Russia’s MiG-31 Special Engine
LONDON, UK – In the Norman Jewison film adaptation of the musical “Fiddler on the Roof,” there is a classic scene that captures the dark humor that prevailed in Imperial Russia. Young men from a Jewish settlement in Ukraine who are studying the Torah come clamoring to their Rabbi and ask breathlessly, “Is there a proper blessing for the Tsar?”
“Yes, there is,” replies the Rabbi, looking and speaking thoughtfully. “God bless and keep the Tsar,” he tells them. He stops short, pausing for dramatic effect, then exclaims, “Far away from us!”
Soviet governance held over many traditions from the Tsarist period, although its rulers would never have admitted it. One strong carryover was that there was always an imperial seat where power was heavily centralized – Moscow in the case of the USSR. Very few matters of any significance were decided by anyone not sitting in an office in the capital.

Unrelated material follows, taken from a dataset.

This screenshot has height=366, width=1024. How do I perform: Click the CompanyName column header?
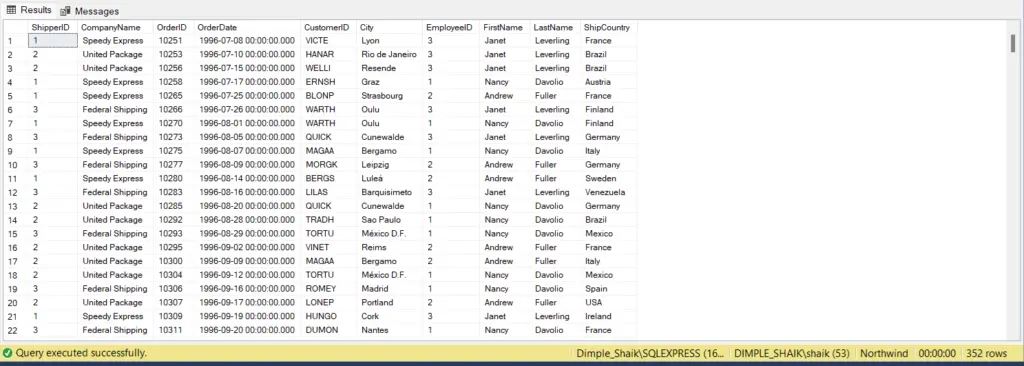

A professor in graduate school once explained it to me like this: “In the U.S., the financial capital and main city of live dramatic theater is New York, Washington is the political capital, the auto industry’s home is in Detroit, movies are mostly made in Hollywood, and the big cities for aerospace are in Seattle, Palmdale, Long Beach, St. Louis and Fort Worth.
“But in the USSR, Moscow is the proverbial ‘center of the universe’ for all those industries and more,” he continued. “The Kremlin controls it all, and anyone who wants to succeed in any vocation will find their best career prospects in the capital.”
This arrangement did not always produce the best results. The level of administrative control and micromanagement of any activity is usually inversely proportional to productivity and positive outputs. The aerospace sector is a good example.
Aeroengines and Power
When the Su-27 first appeared as the Soviet Union’s next-generation air superiority fighter, it was obvious that the engines powering this aircraft were a significant leap in performance over previous Soviet designs. For the first time, Soviet-made aircraft had a reliable turbofan model that was in the class of the GE F110 or PW F100 series: the AL-31F. The design features a two-shaft afterburning turbofan with a 0.571 bypass ratio, a four-stage fan, and a nine-stage compressor, in addition to single-stage high- and low-pressure turbines.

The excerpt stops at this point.